Reputation: 23
I am trying to read multiple excel files into a data frame and but I can't seem to find a way to keep the file name as a column to reference to where it came from. Also, I need to filter the name of the excel file and the date created before I do read_excel. (there are so many files that I do not want to read them if I don't need to) This is what I have:
res = []
for root, dirs, files in os.walk('.../Minutes/', topdown=True):
if len(files) > 0:
res.extend(zip([root]*len(files), files))
df = pd.DataFrame(res, columns=['Path', 'File_Name'])

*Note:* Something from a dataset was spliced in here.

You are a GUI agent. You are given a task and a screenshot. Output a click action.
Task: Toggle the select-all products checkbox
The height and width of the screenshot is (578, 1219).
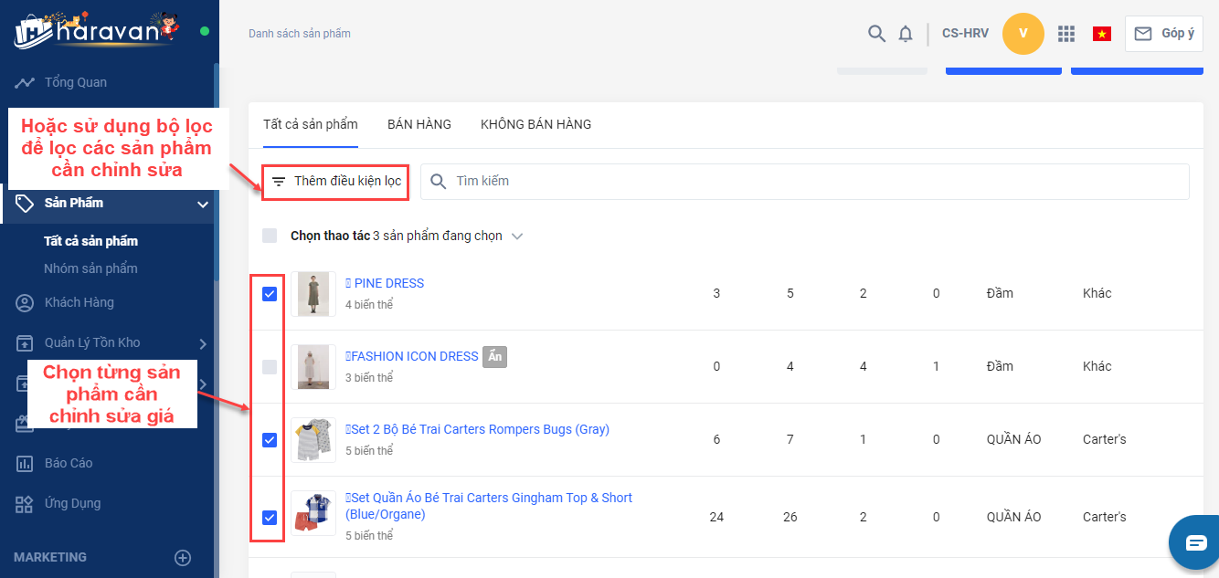[x=270, y=236]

df['FullDir'] = df.Path+'\\'+df.File_Name
list_ = []
for f in df["FullDir"]:
data = pd.read_excel(f, sheet_name = 1)
list_.append(data)
df2 = pd.concat(list_)
df2
What I would like as an output
A B filename File Date Created
0 a a File1 1-1-2018
1 b b File1 1-1-2018
2 c c FIle2 2-1-2018
3 a a File2 2-1-2018
Any help would be greatly appreciated!!
Upvotes: 2
Views: 1556
Reputation: 323276
You can using concat
with keys
, then reset_index
res = []
for root, dirs, files in os.walk('.../Minutes/', topdown=True):
if len(files) > 0:
res.extend(zip([root]*len(files), files))
df = pd.DataFrame(res, columns=['Path', 'File_Name'])
df['FullDir'] = df.Path+'\\'+df.File_Name
Assuming above code is work as expected
list_ = []
for f in df["FullDir"]:
data = pd.read_excel(f, sheet_name = 1)
list_.append(data)
df2 = pd.concat(list_, keys=df.File_Name.values.tolist()).reset_index(level=0)
Upvotes: 2